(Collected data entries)
--- START ---
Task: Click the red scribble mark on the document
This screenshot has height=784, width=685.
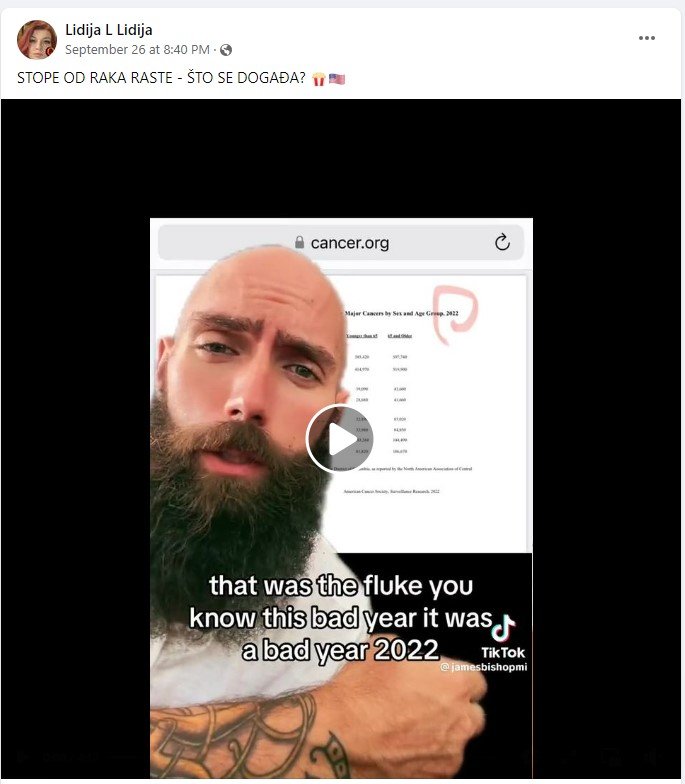Action: click(x=455, y=314)
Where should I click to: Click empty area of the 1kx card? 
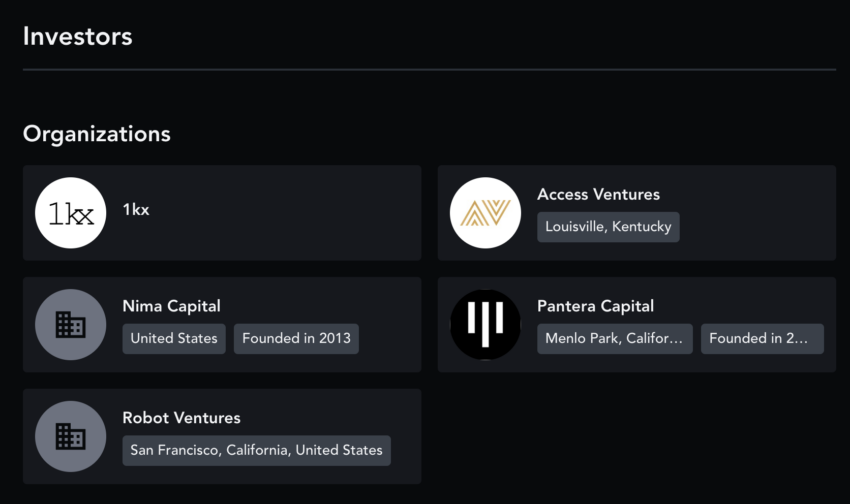pyautogui.click(x=282, y=213)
--- END ---
Exercise prompt: When you copy the entries above, keep every word exactly and omit the images.

Problem solution:
Task: Click the red scribble mark on the document
This screenshot has height=784, width=685.
Action: click(x=455, y=314)
Where should I click to: Click empty area of the 1kx card? 
pyautogui.click(x=282, y=213)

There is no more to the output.